The authors present a novel quantum LiDAR beam steering technique that is fundamentally unpredictable and immune to prediction, advancing stealth capabilities in quantum sensing.

Findings

Successfully detects multiple targets simultaneously

Achieves up to 1000-fold increase in signal-to-noise ratio

Demonstrates a new paradigm for quantum-enhanced sensing

Abstract

Quantum LiDAR offers noise resilience and stealth observation capabilities in low-light conditions. In prior demonstrations, the telescope pointing was raster-scanned, making the observation direction predictable from the pointing direction.
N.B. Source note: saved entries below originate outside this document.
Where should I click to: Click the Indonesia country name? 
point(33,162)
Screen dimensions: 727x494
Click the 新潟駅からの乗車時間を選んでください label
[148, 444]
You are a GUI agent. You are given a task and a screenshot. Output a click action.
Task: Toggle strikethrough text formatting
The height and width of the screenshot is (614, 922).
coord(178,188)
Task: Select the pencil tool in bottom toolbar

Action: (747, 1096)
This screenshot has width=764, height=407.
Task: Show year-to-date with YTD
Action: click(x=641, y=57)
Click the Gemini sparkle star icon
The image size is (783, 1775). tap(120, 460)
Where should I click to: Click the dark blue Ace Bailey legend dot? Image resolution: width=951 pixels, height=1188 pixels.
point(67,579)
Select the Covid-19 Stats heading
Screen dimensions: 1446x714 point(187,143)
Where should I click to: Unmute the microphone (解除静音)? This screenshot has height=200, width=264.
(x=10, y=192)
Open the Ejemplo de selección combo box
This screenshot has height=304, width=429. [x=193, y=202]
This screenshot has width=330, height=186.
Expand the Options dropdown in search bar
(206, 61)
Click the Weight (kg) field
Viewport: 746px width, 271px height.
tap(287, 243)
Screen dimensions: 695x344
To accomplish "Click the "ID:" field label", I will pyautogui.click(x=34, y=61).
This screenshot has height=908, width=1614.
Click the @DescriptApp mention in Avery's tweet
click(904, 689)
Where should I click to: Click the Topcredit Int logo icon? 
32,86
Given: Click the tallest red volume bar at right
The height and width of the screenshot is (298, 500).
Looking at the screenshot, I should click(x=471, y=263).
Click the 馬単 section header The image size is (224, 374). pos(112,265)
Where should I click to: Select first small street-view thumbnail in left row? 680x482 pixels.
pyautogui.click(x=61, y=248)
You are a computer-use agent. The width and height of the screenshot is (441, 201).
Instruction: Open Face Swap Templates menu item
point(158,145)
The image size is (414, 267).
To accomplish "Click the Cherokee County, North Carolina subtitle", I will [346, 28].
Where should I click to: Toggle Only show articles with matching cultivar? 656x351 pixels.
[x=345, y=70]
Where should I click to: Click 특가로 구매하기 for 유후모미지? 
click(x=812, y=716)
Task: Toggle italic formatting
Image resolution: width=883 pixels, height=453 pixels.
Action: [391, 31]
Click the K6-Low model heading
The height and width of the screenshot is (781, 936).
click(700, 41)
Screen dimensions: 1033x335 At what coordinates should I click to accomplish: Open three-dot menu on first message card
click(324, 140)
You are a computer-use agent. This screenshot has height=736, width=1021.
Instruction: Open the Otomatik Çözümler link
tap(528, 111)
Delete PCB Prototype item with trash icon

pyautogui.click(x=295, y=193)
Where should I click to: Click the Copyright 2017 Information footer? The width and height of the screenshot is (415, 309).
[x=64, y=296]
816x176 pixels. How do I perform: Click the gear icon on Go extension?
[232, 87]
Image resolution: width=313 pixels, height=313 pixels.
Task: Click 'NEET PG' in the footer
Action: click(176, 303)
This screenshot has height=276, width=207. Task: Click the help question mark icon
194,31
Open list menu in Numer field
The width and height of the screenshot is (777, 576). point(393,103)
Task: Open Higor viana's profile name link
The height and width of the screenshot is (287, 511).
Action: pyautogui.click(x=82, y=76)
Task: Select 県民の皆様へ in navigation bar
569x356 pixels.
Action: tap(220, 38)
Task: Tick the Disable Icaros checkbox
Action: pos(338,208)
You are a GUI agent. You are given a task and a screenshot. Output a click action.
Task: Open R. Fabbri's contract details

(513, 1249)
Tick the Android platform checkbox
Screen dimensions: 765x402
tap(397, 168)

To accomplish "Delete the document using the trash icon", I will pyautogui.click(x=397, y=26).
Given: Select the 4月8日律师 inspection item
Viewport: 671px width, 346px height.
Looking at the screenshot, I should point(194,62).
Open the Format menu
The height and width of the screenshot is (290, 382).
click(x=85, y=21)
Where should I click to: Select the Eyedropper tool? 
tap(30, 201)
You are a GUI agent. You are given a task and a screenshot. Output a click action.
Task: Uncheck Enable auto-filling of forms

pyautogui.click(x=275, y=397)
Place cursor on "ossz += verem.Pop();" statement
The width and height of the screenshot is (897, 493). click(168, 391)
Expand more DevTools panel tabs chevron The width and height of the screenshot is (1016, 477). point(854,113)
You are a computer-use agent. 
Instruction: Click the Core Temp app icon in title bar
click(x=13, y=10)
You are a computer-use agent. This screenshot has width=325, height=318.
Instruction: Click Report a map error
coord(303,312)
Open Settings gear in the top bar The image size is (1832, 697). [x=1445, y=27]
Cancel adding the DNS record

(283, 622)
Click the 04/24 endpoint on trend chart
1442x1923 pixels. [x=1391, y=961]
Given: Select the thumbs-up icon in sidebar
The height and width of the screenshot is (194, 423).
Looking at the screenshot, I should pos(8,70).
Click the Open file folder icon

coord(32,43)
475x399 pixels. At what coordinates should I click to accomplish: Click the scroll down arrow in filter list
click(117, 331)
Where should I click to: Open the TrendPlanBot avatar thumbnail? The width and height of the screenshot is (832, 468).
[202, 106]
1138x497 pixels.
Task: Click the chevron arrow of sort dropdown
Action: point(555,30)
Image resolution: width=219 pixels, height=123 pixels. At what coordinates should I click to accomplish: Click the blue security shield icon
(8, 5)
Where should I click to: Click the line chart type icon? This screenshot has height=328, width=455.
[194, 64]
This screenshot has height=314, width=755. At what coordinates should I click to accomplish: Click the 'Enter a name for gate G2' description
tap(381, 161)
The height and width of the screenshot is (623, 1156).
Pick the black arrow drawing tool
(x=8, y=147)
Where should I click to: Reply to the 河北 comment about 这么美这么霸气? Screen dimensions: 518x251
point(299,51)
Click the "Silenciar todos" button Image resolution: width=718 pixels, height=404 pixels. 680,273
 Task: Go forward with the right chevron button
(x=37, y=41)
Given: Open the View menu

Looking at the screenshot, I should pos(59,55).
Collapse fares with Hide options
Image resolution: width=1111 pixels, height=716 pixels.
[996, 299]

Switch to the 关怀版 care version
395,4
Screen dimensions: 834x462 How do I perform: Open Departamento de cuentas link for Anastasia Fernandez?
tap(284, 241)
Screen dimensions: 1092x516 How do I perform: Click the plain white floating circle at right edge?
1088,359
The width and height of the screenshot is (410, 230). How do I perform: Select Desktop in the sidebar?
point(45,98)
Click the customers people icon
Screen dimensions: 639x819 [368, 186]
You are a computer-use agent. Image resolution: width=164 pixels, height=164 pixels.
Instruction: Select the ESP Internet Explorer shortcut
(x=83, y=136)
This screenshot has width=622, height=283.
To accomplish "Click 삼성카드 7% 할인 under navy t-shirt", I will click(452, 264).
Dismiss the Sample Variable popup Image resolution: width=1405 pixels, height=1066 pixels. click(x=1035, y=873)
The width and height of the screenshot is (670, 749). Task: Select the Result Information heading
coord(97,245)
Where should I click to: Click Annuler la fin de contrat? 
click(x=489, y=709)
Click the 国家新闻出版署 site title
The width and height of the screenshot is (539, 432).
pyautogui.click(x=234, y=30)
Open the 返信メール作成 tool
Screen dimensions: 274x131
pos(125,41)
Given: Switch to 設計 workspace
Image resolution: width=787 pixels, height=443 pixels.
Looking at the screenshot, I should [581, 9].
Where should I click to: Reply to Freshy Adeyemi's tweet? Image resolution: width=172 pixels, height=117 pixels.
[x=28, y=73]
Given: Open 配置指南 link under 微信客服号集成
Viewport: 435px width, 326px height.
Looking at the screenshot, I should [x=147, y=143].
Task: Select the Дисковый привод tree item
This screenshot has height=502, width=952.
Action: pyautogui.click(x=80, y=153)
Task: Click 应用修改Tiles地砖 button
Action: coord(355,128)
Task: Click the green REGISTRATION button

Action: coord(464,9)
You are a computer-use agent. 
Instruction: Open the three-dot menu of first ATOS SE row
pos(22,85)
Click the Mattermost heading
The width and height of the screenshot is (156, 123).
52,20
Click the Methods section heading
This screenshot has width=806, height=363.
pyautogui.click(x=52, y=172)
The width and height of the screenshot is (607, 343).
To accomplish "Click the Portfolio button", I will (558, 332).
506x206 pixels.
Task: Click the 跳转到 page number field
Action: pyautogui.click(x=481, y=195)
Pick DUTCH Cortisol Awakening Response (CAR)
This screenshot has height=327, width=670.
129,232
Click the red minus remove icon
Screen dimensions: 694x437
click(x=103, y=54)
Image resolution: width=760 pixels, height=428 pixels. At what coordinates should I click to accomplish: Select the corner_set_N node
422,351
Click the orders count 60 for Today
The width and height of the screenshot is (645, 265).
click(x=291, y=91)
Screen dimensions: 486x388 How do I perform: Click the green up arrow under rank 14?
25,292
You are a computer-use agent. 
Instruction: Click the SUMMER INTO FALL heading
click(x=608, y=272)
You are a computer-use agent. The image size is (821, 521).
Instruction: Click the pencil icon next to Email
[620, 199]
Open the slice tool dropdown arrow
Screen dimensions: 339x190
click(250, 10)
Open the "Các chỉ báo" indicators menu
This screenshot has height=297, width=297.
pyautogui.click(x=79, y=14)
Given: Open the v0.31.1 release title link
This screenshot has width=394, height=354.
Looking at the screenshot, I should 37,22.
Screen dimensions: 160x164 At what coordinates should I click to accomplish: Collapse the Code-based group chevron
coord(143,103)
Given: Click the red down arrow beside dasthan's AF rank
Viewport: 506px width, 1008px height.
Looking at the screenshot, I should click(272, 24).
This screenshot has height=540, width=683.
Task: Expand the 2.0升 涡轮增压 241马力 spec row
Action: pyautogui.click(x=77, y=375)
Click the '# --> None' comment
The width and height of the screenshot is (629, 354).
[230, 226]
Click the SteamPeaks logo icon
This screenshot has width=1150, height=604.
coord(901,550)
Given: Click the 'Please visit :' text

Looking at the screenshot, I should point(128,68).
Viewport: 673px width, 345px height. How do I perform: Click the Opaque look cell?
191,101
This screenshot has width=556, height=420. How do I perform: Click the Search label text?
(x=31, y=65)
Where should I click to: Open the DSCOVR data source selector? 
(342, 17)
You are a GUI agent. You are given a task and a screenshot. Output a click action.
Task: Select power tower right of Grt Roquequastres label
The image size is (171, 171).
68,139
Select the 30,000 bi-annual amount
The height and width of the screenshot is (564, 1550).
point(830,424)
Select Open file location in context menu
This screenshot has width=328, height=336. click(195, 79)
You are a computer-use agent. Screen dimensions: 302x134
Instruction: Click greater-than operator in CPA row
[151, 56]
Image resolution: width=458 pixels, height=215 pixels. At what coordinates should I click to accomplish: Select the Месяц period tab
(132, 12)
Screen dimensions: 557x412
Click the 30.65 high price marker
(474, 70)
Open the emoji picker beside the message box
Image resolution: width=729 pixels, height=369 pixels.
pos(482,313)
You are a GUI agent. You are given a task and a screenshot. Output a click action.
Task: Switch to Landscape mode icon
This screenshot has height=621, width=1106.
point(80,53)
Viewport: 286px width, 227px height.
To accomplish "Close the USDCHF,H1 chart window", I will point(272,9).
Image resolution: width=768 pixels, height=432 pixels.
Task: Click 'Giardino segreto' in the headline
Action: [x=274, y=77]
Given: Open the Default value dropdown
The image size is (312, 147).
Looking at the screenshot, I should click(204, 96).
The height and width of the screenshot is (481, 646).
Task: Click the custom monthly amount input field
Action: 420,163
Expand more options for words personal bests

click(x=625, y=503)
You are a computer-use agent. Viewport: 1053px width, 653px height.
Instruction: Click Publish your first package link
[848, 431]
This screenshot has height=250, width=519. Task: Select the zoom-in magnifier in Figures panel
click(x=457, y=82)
However, while Quantum LiDAR can enable stealth observation, operational stealth is enhanced by inherently unpredictable beam steering. Here, we introduce a novel stealth beam steering method that is fundamentally immune to prediction. In a photon pair, the probe photon undergoes diffraction in an unpredictable direction at a grating due to wavelength randomness. The arrival time of the heralding photon, delayed by propagation through a dispersive medium, enables the determination of the probe photon's diffraction direction. Our method successfully detects multiple targets in parallel, demonstrating up to a 1000-fold enhancement in signal-to-noise ratio compared to classical LiDAR. This breakthrough establishes a new paradigm for quantum-enhanced sensing, with far-reaching implications for quantum metrology, secure communications, and beyond.